- Born: Antonio Joaquín Dubé de Luque 24 December 1943 Sevilla
- Died: 7 November 2019 (aged 75)
- Occupation: Sculptor

= Antonio Dubé de Luque =

Spanish religious sculptor (1943–2019)

Antonio Joaquín Dubé de Luque (Sevilla, 23 December 1943 - 7 November 2019) was a Spanish religious sculptor.

== Biography ==
He received artistic teaching from the painters Juan Miguel Sánchez, Eduardo Acosta and Miguel Pérez Aguilera, as well as the sculptor Manuel Echegoyán. His work consists mainly of carvings of a religious character in wood, many of which procession in different localities of Spain during Holy Week. He was also a posterist, painter, designer and restauraterist.

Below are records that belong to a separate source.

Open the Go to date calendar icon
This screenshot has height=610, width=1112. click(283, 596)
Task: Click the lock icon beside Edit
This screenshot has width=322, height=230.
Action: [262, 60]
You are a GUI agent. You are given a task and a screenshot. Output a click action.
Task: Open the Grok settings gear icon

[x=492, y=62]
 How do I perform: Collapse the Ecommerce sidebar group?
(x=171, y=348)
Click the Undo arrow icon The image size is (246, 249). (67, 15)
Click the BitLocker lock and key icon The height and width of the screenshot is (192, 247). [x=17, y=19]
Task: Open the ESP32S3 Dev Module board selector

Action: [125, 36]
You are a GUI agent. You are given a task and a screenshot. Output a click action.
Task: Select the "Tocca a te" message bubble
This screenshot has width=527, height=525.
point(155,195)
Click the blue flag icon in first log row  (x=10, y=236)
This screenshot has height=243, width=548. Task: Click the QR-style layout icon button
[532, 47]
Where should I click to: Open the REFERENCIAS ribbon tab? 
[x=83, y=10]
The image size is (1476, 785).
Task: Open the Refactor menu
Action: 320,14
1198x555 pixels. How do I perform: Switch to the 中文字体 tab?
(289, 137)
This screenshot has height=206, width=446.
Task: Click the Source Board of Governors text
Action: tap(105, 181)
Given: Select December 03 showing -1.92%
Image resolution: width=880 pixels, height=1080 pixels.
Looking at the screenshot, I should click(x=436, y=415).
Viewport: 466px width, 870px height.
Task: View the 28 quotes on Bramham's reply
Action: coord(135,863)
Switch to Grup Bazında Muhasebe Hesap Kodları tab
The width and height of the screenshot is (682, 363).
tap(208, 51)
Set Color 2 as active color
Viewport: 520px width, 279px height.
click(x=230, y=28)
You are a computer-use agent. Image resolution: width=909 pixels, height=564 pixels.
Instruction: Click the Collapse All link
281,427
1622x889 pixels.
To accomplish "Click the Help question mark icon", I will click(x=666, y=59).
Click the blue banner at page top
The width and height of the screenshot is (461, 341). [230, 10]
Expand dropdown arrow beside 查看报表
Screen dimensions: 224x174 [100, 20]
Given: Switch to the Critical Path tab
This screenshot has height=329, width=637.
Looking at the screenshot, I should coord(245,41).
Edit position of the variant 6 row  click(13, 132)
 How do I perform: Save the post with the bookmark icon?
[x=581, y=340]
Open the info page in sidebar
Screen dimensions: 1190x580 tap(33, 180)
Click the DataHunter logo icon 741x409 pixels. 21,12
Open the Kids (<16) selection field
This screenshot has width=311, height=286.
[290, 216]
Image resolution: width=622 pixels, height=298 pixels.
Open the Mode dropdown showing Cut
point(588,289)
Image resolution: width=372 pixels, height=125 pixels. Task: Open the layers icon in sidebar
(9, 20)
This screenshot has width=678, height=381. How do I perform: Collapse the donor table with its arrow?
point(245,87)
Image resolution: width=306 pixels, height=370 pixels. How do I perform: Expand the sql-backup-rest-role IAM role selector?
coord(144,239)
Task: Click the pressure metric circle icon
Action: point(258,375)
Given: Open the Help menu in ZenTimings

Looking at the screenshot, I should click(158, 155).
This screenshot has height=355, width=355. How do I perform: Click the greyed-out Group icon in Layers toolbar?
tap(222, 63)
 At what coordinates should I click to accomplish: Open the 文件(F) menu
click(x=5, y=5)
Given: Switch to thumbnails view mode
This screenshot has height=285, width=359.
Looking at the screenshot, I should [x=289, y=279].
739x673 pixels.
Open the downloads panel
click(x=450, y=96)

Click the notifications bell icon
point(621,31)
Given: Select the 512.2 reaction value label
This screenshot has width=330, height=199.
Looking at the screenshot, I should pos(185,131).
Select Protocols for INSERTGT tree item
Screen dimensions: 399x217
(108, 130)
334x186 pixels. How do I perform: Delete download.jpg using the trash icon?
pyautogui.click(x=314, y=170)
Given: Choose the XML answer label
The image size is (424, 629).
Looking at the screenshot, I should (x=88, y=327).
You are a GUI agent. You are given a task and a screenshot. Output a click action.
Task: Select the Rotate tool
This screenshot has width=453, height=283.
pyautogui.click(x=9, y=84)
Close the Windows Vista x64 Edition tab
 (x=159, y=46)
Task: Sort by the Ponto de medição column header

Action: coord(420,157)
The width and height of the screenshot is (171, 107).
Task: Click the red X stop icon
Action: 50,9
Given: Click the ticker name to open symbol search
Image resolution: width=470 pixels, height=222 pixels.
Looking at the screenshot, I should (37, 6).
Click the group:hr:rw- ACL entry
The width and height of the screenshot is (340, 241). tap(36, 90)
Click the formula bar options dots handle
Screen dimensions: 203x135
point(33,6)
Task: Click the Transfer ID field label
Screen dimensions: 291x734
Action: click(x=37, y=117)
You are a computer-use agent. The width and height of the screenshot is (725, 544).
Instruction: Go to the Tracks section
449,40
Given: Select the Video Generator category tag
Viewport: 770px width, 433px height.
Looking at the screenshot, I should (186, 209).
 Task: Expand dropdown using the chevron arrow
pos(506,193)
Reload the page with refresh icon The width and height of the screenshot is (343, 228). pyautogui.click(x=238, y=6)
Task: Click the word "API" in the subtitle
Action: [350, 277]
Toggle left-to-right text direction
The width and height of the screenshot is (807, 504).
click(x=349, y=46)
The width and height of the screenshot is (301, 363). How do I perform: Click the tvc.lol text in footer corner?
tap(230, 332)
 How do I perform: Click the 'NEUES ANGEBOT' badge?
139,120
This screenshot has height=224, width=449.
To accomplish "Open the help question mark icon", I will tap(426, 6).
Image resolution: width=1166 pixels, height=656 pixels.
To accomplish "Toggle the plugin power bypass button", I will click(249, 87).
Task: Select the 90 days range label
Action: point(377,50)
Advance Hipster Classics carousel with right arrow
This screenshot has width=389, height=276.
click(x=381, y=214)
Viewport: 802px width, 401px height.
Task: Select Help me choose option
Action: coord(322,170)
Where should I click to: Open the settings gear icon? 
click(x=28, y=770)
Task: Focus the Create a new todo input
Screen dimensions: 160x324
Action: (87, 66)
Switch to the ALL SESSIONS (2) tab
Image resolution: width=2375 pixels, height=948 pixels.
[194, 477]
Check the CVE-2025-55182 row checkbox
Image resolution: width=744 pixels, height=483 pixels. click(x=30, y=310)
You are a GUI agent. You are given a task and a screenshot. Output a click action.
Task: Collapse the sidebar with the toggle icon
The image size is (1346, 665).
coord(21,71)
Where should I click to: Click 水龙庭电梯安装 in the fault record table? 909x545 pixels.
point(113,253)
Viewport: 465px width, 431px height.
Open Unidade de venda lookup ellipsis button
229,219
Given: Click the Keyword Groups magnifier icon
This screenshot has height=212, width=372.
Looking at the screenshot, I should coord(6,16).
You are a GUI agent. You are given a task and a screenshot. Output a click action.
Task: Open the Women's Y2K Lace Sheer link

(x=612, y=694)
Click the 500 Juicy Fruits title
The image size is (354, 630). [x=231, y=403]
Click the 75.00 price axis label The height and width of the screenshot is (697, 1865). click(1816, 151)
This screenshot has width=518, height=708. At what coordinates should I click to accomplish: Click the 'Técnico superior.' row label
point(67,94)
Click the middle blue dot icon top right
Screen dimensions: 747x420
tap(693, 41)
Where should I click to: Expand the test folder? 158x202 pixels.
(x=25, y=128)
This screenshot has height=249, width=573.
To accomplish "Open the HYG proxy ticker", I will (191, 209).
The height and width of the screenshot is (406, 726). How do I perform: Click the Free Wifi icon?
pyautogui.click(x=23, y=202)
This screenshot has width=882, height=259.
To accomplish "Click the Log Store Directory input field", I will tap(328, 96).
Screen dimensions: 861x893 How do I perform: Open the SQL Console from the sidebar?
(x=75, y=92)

He died at the age of seventy-five on 7 November 2019 at the Virgen del Rocío Hospital in Seville after a long illness.

== Works ==

- Santa María de Consolación (1969), titular de la Hermandad de La Sed (Sevilla).
- María Santísima de la Soledad Coronada (1972), titular de la Real Hermandad de la Vera-Cruz de Salteras (Sevilla).
- Virgen de la Paz (1974), titular de la Hermandad de la Borriquilla (Granada).
- Nuestra Señora del Amor (1977), titular de la Hermandad del Gran Poder San Fernando (Cádiz).
- Nuestra Señora de la Aurora (1978), titular de la Hermandad de La Resurrección (Sevilla).
- María Santísima de la Estrella (1980), titular de la Cofradía de nazarenos de Nuestro Padre Jesús de la Pasión y Mª Stma. de la Estrella, del Albayzin (Granada).
- Virgen de Lágrimas y Favores (1981), titular de las Reales Cofradías Fusionadas (Málaga).
- Virgen del Amor (1981), titular de la Cofradía de Jesús "El Rico" (Málaga).
- Virgen del Mayor Dolor (1982), titular de las Reales Cofradías Fusionadas (Málaga).
- Virgen de los Dolores en su Amparo y Misericordia (1983), titular de la Hermandad de la Santa Cruz (Málaga).
- Virgen del Patrocinio (1984), titular de la Hermandad de la Salutación (Málaga).
- Jesús Nazareno de la Salutación (1984), titular de la Hermandad de la Salutación (Málaga).
- Señor de los Reyes (1987), titular de Hermandad de la Vera Cruz (Córdoba).
- Señor Nazareno de la Santa Faz (1988), titular de Hermandad de la Santa Faz (Córdoba).
- María Santísima del Mayor Dolor en su Soledad (1988), titular de la Hermandad de la Crucifixión (Málaga).
- Nuestra Señora de la Esperanza (1989), titular Paso Morado Tabernas. (Tabernas, Almería).
- Virgen de la Victoria (1991), titular de la Cofradía del Resucitado (Ayamonte).
- Misterio de la Sagrada Cena (Señor de la Eucaristía (1995), secundarias (1995-2005)), y Nuestra Señora del Sagrario (1998), Cofradía de la Sagrada Cena, Cáceres.
- Cristo del Amor y Virgen de la Piedad (1995), conjunto escultórico de la Cofradía de la Piedad, Arahal, (Sevilla).
- Virgen de la Merced (1996), titular de la Cofradía del Prendimiento (Almería).
- Virgen de los Ángeles (1997), titular de la Cofradía de los Ángeles (Almería).
- Virgen de las Maravillas (1997), titular de la Asociación Las Maravillas (Sevilla).
- Bautismo de Jesús (2000), grupo escultórico que procesiona en la Semana Santa de Cuenca.
- Jesús de la Pasión (2000), titular de la Hermandad de la Pasión (Plasencia, Cáceres).
- Jesús de la Salud (2002), titular de la Hermandad de la Borriquilla (Jaén).
- Virgen del Rosario (2002), titular de la Hermandad de la Pasión (Plasencia, Cáceres).
- Señor de la Sentencia, titular de la hermandad de la Macarena (Almería).
- Mº Santísima de la Esperanza Macarena, titular de la hermandad de la Macarena (Almería).
- Jesús de los Afligidos en su Humillación (2009), titular de la Asociación Las Maravillas (Sevilla).